EP : Comme il souffre d’une polyarthrite rhumatoïde qui déforme ses articulations et le fait souffrir, il vient régulièrement à Cagnes-sur-Mer pendant les mois d’hiver qui sont plus doux. Il aime ce village bâti sur un éperon rocheux, les oliviers séculaires qui l’entourent, la lumière du Midi qui l’enveloppe. Quand il s’installe ici avec sa femme, ses trois fils (Pierre, Jean et Claude), il a la soixantaine. Il a réussi à Paris, il est mondialement connu et il est à l’aise financièrement. Puisqu’il ne dépend plus des commandes de la haute bourgeoisie pour vivre, il peut peindre les paysages qu’il aime, les portraits de ses proches et de ses amis qui viennent en villégiature. À Cagnes, il a peint 700 tableaux dont 14 sont encore là. Pour lui, c’est la période de l’épanouissement.
FD : Il souffrait tellement qu’il était obligé de peindre avec un pinceau attaché à sa main. C’est exact ?

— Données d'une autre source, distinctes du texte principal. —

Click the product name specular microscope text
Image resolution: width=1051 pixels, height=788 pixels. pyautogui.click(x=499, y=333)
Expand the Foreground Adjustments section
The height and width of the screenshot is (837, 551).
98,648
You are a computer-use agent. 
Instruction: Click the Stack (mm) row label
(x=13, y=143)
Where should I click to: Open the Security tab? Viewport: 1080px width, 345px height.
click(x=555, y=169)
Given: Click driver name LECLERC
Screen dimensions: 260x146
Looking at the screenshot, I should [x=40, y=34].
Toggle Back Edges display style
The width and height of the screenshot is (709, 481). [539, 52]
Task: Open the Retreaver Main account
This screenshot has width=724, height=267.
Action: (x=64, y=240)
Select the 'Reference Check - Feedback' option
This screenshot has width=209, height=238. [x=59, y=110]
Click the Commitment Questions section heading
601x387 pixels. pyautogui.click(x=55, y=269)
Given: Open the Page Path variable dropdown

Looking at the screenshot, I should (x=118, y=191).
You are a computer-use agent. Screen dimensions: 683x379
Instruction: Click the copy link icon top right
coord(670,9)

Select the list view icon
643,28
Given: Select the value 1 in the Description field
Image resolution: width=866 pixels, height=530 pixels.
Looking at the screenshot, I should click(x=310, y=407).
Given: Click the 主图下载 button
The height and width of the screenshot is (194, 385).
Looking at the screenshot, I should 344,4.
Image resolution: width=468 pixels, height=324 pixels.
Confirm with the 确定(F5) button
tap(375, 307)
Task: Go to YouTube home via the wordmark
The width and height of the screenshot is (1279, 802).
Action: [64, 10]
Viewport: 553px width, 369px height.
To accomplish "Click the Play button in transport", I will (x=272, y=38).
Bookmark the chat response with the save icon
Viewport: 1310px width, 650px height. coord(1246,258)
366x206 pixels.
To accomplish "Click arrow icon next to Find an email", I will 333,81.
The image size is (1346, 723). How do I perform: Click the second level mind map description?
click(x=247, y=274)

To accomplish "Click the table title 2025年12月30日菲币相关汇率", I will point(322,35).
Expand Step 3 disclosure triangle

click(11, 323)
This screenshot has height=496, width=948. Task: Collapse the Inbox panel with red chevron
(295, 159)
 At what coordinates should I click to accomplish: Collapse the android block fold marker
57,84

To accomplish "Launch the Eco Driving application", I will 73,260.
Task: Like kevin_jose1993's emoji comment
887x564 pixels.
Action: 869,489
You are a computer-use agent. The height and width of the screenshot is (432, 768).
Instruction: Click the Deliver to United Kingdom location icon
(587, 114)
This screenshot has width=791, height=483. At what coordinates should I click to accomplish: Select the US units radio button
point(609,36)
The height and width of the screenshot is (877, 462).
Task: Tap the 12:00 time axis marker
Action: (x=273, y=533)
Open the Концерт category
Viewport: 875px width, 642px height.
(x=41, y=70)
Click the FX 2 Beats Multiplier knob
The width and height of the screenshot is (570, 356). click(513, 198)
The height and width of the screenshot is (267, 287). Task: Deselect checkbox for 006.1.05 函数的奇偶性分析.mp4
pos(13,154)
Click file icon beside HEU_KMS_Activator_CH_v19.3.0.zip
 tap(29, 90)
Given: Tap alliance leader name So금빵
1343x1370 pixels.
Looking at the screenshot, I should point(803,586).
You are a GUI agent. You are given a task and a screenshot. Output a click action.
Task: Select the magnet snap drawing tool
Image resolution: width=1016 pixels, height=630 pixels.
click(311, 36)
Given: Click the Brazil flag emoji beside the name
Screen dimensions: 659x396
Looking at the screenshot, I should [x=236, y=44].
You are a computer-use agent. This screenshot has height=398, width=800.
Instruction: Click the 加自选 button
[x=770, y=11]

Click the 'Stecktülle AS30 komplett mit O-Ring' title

EP : Non, en fait, c’est faux. Renoir avait certes les doigts bandés (on le voit sur plusieurs photos d’époque, ce qui a conduit à une mauvaise interprétation) pour les protéger du frottement, mais il tenait bien le pinceau de sa main. Pour les sculptures, il réalisait les dessins mais, à la fin de sa vie, il ne pouvait plus modeler et travaillait donc « à quatre mains » avec Richard Guino, un sculpteur catalan.
Carnet pratique
Y aller : Domaine des Collettes, 19 chemin des Collettes, 06800 Cagnes-sur-Mer ; Tél. : 04 93 20 61 07 ou [email protected]
Tarifs : 6 € / adulte. Groupe à partir de 10 visiteurs : 4 € / pers. Gratuité : moins de 26 ans, Cagnois, professionnels des musées et du tourisme.
LE JARDIN “REFUGE DES OISEAUX”
Labellisé « Refuge des oiseaux » par la Ligue de protection des oiseaux, le jardin de deux hectares est un espace naturel entretenu sans pesticides où vit et prospère une faune remarquable : des faucons, fauvettes et autres mésanges, sans oublier d’étonnants papillons. On peut aussi y admirer les oliviers du domaine (150 au total taillés « en nuage »), tous plusieurs fois centenaires et auxquels le peintre attachait une attention particulière.
Le jardin potager a été réhabilité en 2019 et ses légumes sont ramassés chaque semaine, agrémentant les repas de l’école primaire et de la maison de retraite locales.